I know the drill. In my 25 years of rescuing George White from the shadows of “whitewashed” history, I have written four books and many articles. It has been a constant struggle; stirring up interest in a long-forgotten black Republican congressman has not been easy. Along the way, I have encountered a lot of apathy, much ignorance, and occasional resistance. A complicated man, with many good qualities—and some outsized flaws—White rubbed many people in both races the wrong way. (Even the new Smithsonian African American Museum passed on including an original exhibit with details on White and most of the 21 other nineteenth-century black congressmen—all Republicans, thus inherently suspect, I guess, in today’s far more polarized political arena. I hope they have since corrected that omission.)
As part of the journey, I have also written the script for one short documentary, and participated in another longer one, on George White’s life and legacy. So, yes, I know you cannot squeeze it all into 15 minutes, or half an hour, or even an hour, without leaving some details out. But I draw the line at leaving out important details which do help, and do not hurt, simply because additional context is required. Especially if they do not easily fit in with the narrative’s very specific agenda of explaining Ida Wells’s significance to later generations.
The dramatic WTTW documentary opens, ironically enough, with a re-created vignette of Wells distributing pamphlets at the 1893 Chicago World’s Fair. Infuriated that African Americans were so poorly represented at the Columbian Exposition, she had helped write that pamphlet—along with venerable abolitionist Frederick Douglass; her future husband, attorney Ferdinand Barnett; and well-known journalist and minister I. Garland Penn—which was titled, “The Reason Why the Colored American Is Not in the World’s Columbian Exposition.”

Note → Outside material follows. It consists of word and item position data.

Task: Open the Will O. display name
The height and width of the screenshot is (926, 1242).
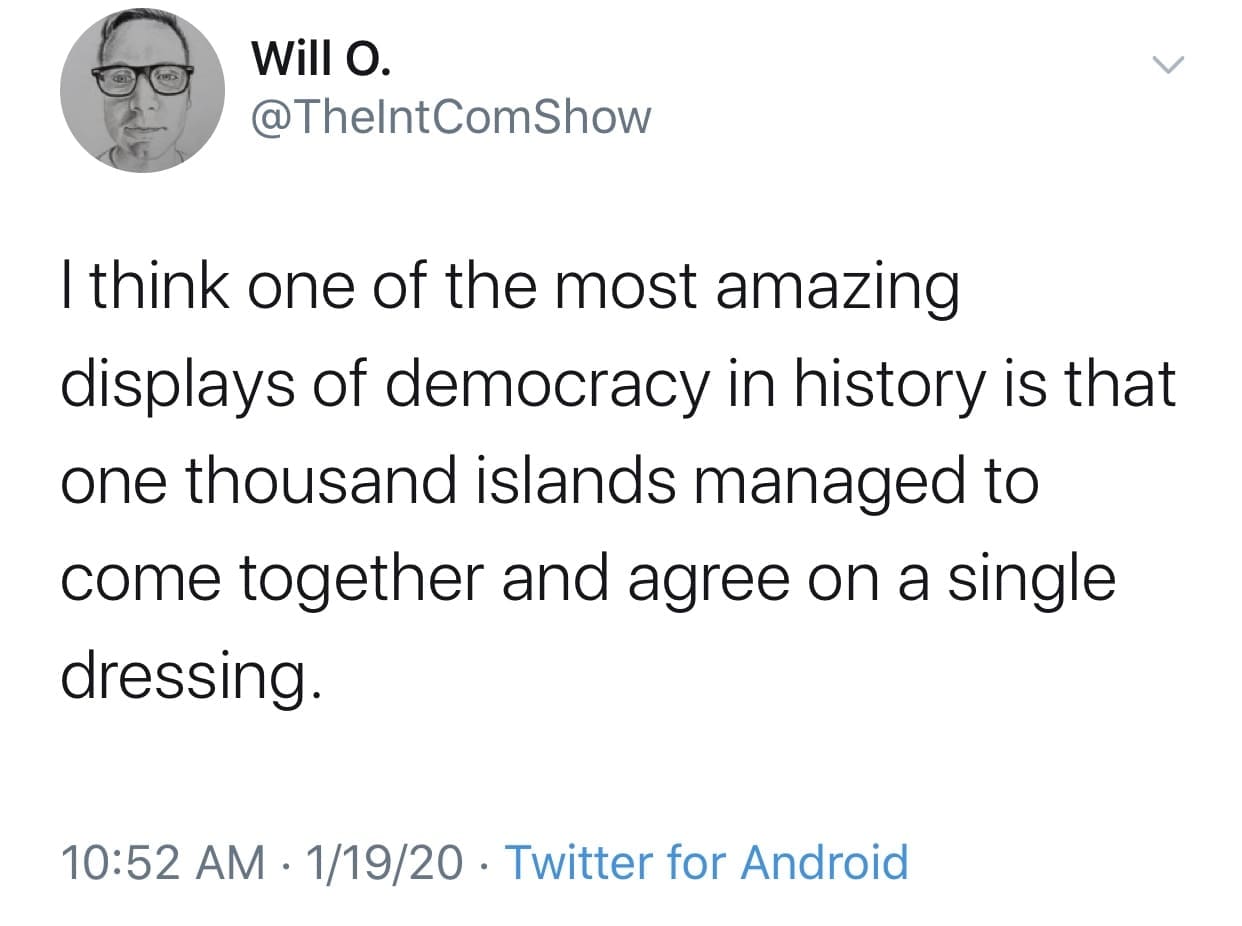Action: (x=322, y=60)

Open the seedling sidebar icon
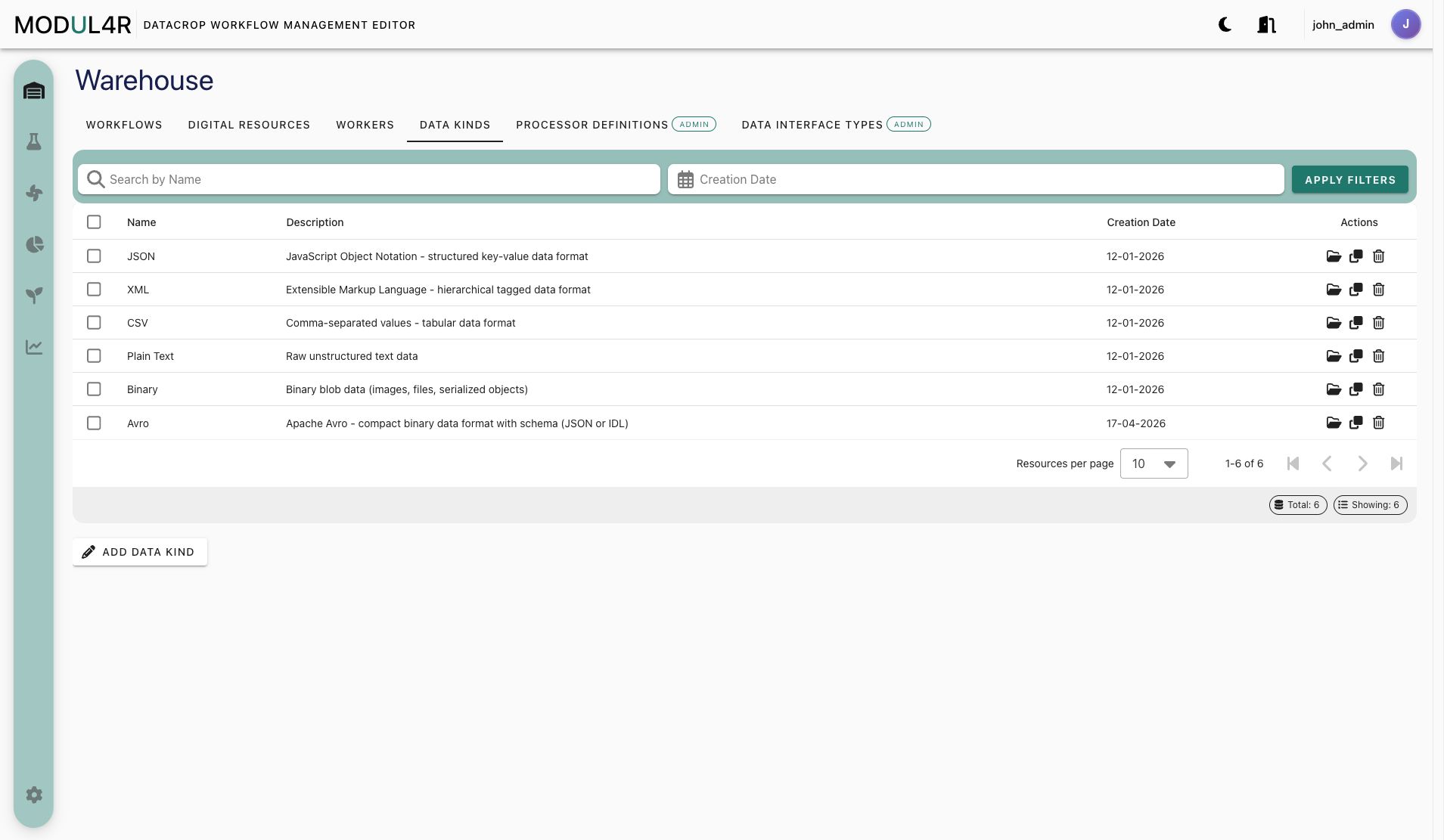pyautogui.click(x=34, y=295)
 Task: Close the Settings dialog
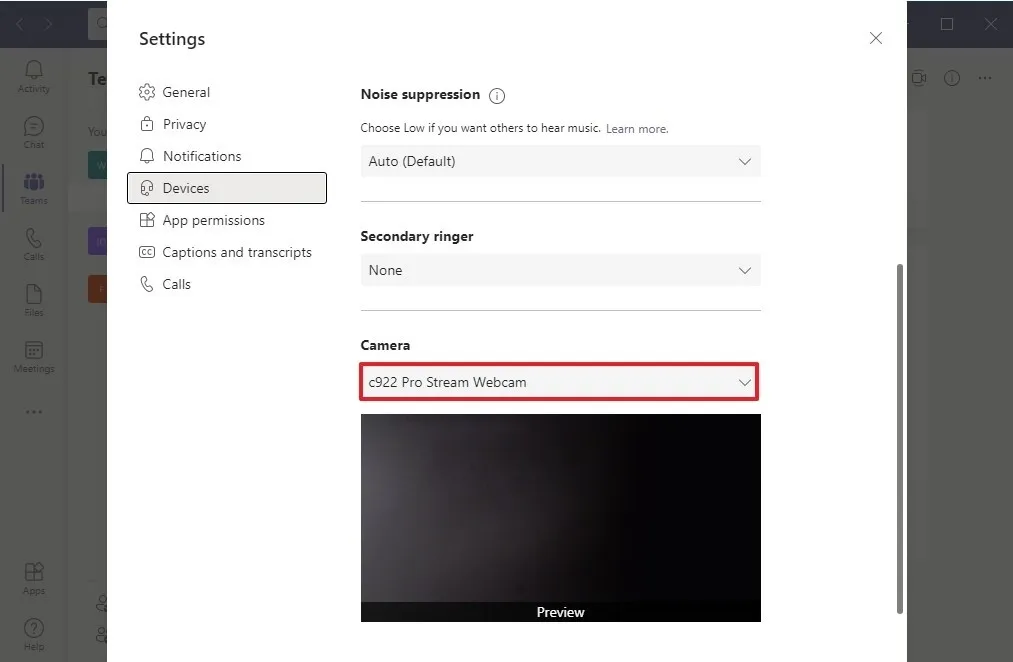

As the documentary depicts, Wells stood tirelessly outside the Haitian government building, the only site which seemed to welcome Douglass as a speaker—a former US Minister to Haiti who had recently resigned over policy differences with President Benjamin Harrison—that year, and handed it to passersby. Because she wanted the whole story out there. She never pulled any punches.
So do I. No, I do not argue that documentaries should not have a clear point of view, a theme, a unifying structure—as long as the context is complete and fair, and supported by all the facts—not just those facts which fit their conclusions. Nor do I argue that dramatic re-creations are not useful in careful doses at holding the viewer’s attention—if I do wonder about the degree of dramatic license employed, and the occasional choice of scenes with little inherent drama and more “agenda” than actual enriching facts.
Leaving out William McKinley, Booker T. Washington, George Henry White, and, indeed, the entire National Afro-American Council—while including reenactments of a rather pointless tea party with Jessie Lawson, or even the frequent photos of a page with her writings slowly appearing in handwritten ink—bespeaks a curiously narrow viewing experience, one I find inexplicably dull by comparison. Where is the substance? Where is the real drama?
The competent, dedicated film-makers who crafted Ida B. Wells could easily have done better, with little effort. I am left to wonder what other inconvenient potholes they might have paved over in bringing their carefully edited version of her truly memorable life to the screen.